#### Raw data ####
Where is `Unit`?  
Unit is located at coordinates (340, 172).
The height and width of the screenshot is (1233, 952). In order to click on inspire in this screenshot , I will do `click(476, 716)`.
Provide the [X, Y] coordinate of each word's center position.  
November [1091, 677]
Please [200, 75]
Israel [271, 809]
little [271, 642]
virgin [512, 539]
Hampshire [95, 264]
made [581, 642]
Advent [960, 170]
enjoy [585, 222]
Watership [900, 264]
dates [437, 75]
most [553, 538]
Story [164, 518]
####
Arrange every line of the records above as a Markdown table with two columns, "No." for the row number and "Entry" for the line, leaving out blank lines.

- Output for this task
| No. | Entry |
|---|---|
| 1 | Where is `Unit`?   |
| 2 | Unit is located at coordinates (340, 172). |
| 3 | The height and width of the screenshot is (1233, 952). In order to click on inspire in this screenshot , I will do `click(476, 716)`. |
| 4 | Provide the [X, Y] coordinate of each word's center position.   |
| 5 | November [1091, 677] |
| 6 | Please [200, 75] |
| 7 | Israel [271, 809] |
| 8 | little [271, 642] |
| 9 | virgin [512, 539] |
| 10 | Hampshire [95, 264] |
| 11 | made [581, 642] |
| 12 | Advent [960, 170] |
| 13 | enjoy [585, 222] |
| 14 | Watership [900, 264] |
| 15 | dates [437, 75] |
| 16 | most [553, 538] |
| 17 | Story [164, 518] |